The idea is to make it easier to read the pages, which in a wide browser can be daunting. The width is a big wider than I’d like, but it accommodates most tables and photos. To make it easier to hold your place in the articles, I’ve also increased the line spacing quite a bit. I had a border originally, but I dropped that for a cleaner “white space look.” You can see the original format at that Weborial page, with the borders.
This takes a few second per page to install, but with 1,280 pages, I’m in no hurry to sweep the entire site. New pages will be created with it, old pages will get it when they are updated. In a way this will provide a “pre-May-2007″ check so you can see how long a page has sat without updating! It also will help going forward because to make it work I have to make each page conform to the current web standards, and tell them to use UTF-8 character encoding.

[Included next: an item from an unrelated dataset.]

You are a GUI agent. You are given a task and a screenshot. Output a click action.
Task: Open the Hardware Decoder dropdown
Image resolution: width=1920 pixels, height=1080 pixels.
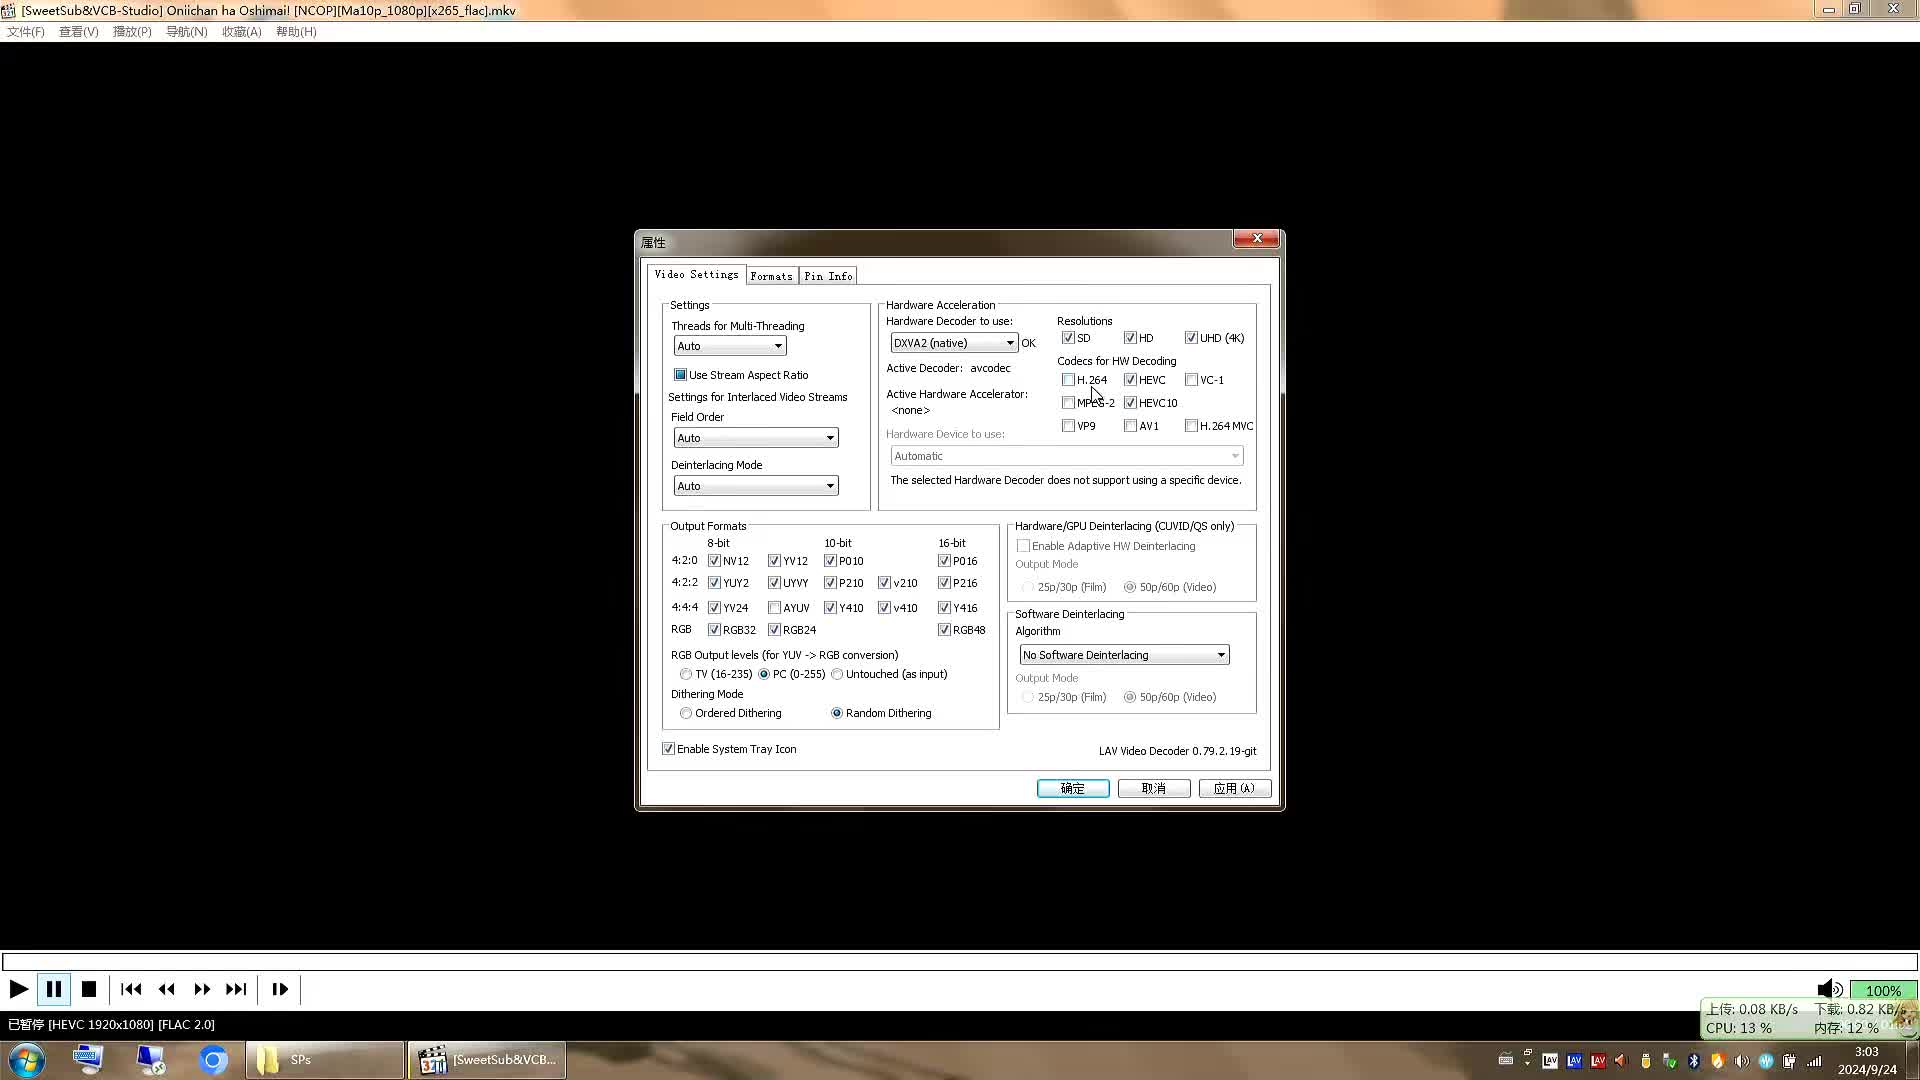1009,342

I did try doing some en masse but it didn’t work quite as well as I’d hoped it would…
I’m also trying to relieve some of the load on the server, which for some reason seems to be a bit more stressed than in the past despite having a much faster I/O system and more RAM. It’s probably something to do with having other domains share IP addresses. Apparently there’s a shortage of IPs now…
May 8th, 2007 by Dave
DaimlerChrysler has shown that it’s not very good at managing auto companies. Though dominant in trucks, the company has been less than stellar in cars. Mercedes cars have been overpriced, underwhelming in reliability (to put it nicely, since they’ve done far worse than supposedly “poor” Chrysler in most surveys), and losing ground off-and-on to Lexus, with some huge rebates in recent times. Chrysler has been so grossly mismanaged by DCX it would take many blog entries to cover the ways.
What’s really needed is to split off both car groups. Let them merge together, and leave the huge German empire of commercial trucks and old-boy-networks to have fun with whatever it likes to do. If Daimler-Benz wants to go off and buy some more companies and bankrupt them, that’s fine; it won’t interfere with Mercedes-Chrysler.
Mercedes-Chrysler would be able to make both Chryslers and Mercedes much better and more cheaply without DCX. Being headquartered in the innovative United States, rather than German, because that’s where the bulk of the business is, M-C would be able to use all those great German technologies developed in the Mercedes R&D labs - but unlike Mercedes, they’d figure out ways to use them more cheaply, more effectively, and more attractively for the car buyer. Rather than have arrogant engineers in Stuttgart decide what drivers like, Chrysler would actually watch and think about what car buyers do, and tailor the technologies to them instead of the other way around. The senior Mercedes engineers could work with the Chrysler kids (and senior Chrylser engineers could work with Mercedes kids) to combine the key lessons of experience with the exuberance and energy of youth.
Mercedes cars would become much cheaper, because Chrysler knows how to build cars well at reasonable cost, and because they could draw on the Chrysler parts base. Chrysler cars would become better, because they would not have to buy parts just to reduce Mercedes’ prices or because the parts were made or designed in Greater Germany. Indeed, one can see Mercedes replacing Imperial - as the best that Chrysler could accomplish, with a little help from across the pond.
Mercedes-Chrysler is an idea whose time has come. Will it happen? Well, probably not. But it’s a pleasant thought - a reorganization that would actually realize the benefits of the takeover.